From 5021eaa9c7de9adf23a849fed5284824ff2e2c1d Mon Sep 17 00:00:00 2001
From: EruditionHerta <m18635213634@163.com>
Date: Sat, 18 Apr 2026 18:56:18 +0800
Subject: [PATCH] feat: add GPU inference option to web UI

Allow users to select CUDA device for inference in the web interface.
Previously the app was forced to CPU-only mode. Now supports:
- `--device cuda` to start on GPU
- `--device auto` to auto-detect (GPU if available, else CPU)
- Device selector dropdown in the web UI
- Dynamic GPU runtime creation when requested per-request
- `/health` endpoint reports `cuda_available`
---
 app.py | 128 +++++++++++++++++++++++++++++++++++++++++++++++----------
 1 file changed, 106 insertions(+), 22 deletions(-)

diff --git a/app.py b/app.py
index 1141b62..88e94d6 100644
--- a/app.py
+++ b/app.py
@@ -252,13 +252,24 @@ def __init__(self, default_runtime: NanoTTSService) -> None:
         self._lock = threading.Lock()
         self._cpu_execution_lock = threading.Lock()
         self._cpu_runtime: NanoTTSService | None = None
+        self._cuda_runtimes: dict[str, NanoTTSService] = {}
 
     @staticmethod
     def normalize_requested_execution_device(requested: str | None) -> str:
         normalized = str(requested or "default").strip().lower()
-        if normalized not in {"default", "cpu"}:
-            return "default"
-        return normalized
+        if normalized in {"default", "cpu"}:
+            return normalized
+        # 允许 "cuda" 或 "cuda:N" 格式
+        if normalized == "cuda" or normalized.startswith("cuda:"):
+            parts = normalized.split(":", 1)
+            if len(parts) == 2:
+                try:
+                    int(parts[1])
+                    return normalized
+                except ValueError:
+                    return "default"
+            return "cuda"
+        return "default"
 
     def is_dedicated_cpu_request(self, requested: str | None) -> bool:
         normalized = self.normalize_requested_execution_device(requested)

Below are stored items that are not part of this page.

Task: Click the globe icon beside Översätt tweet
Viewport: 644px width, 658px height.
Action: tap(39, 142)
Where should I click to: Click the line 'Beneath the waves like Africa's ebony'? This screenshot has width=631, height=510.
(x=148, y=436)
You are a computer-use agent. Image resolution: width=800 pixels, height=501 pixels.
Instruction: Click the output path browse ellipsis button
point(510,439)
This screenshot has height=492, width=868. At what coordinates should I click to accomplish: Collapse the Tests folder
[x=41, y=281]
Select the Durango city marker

@@ -282,14 +293,37 @@ def _build_cpu_runtime_locked(self) -> NanoTTSService:
         )
         return self._cpu_runtime
 
+    def _build_cuda_runtime_locked(self, device: str) -> NanoTTSService:
+        if device in self._cuda_runtimes:
+            return self._cuda_runtimes[device]

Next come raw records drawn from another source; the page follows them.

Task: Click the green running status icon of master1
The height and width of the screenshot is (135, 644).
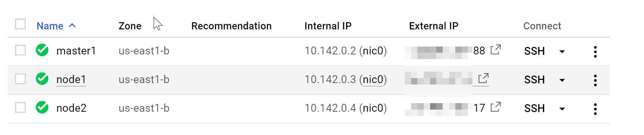Action: 42,50
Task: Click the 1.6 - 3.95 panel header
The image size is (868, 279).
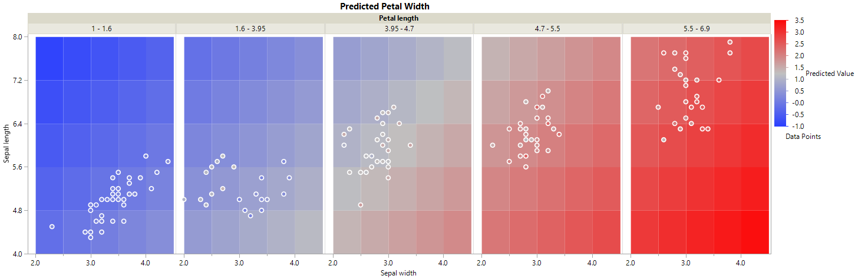Action: pos(250,28)
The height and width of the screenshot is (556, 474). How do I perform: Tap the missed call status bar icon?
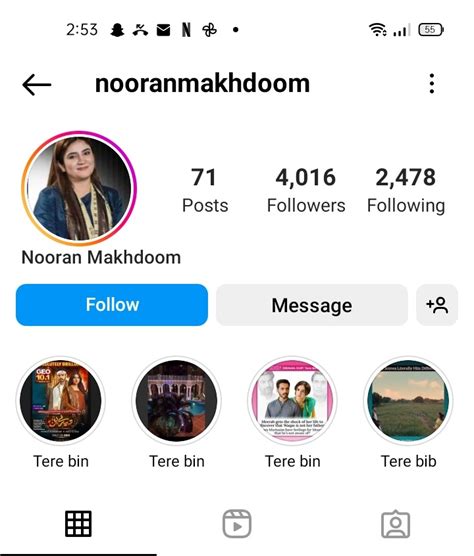pos(140,30)
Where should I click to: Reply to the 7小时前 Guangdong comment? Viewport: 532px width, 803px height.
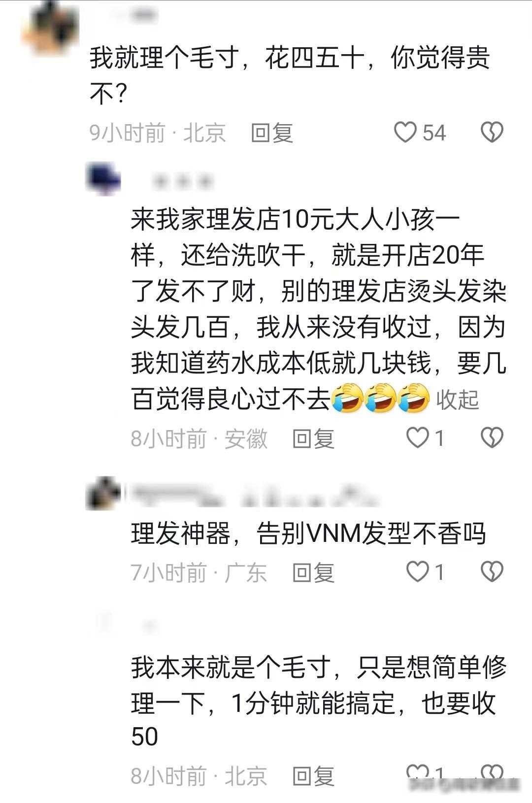313,572
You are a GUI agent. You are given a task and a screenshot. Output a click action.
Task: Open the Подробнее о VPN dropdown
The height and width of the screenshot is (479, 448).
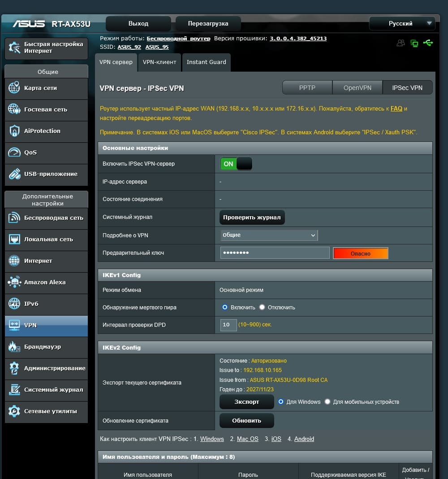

+        self._cuda_runtimes[device] = NanoTTSService(
+            checkpoint_path=self.default_runtime.checkpoint_path,
+            audio_tokenizer_path=self.default_runtime.audio_tokenizer_path,
+            device=device,
+            dtype=self.default_runtime.dtype or "auto",
+            attn_implementation=self.default_runtime.attn_implementation or "auto",
+            output_dir=self.default_runtime.output_dir,
+            voice_presets=self.default_runtime.voice_presets,
+        )
+        return self._cuda_runtimes[device]
+
     def resolve_runtime(self, requested: str | None) -> tuple[NanoTTSService, str]:
         normalized = self.normalize_requested_execution_device(requested)

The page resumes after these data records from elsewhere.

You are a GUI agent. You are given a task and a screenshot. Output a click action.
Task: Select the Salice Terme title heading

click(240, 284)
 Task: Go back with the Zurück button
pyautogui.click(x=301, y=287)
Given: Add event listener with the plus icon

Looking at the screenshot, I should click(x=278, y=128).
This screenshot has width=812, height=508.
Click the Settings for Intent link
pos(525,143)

-        if normalized != "cpu":
+        if normalized == "default":
             return self.default_runtime, str(self.default_runtime.device.type)
-        if self.default_runtime.device.type == "cpu":
-            return self.default_runtime, "cpu"
-        with self._lock:
-            return self._build_cpu_runtime_locked(), "cpu"
+        if normalized == "cpu":
+            if self.default_runtime.device.type == "cpu":
+                return self.default_runtime, "cpu"
+            with self._lock:
+                return self._build_cpu_runtime_locked(), "cpu"
+        # 请求 CUDA 设备
+        if normalized.startswith("cuda"):
+            target_device = normalized
+            if self.default_runtime.device.type == "cuda":
+                return self.default_runtime, str(self.default_runtime.device)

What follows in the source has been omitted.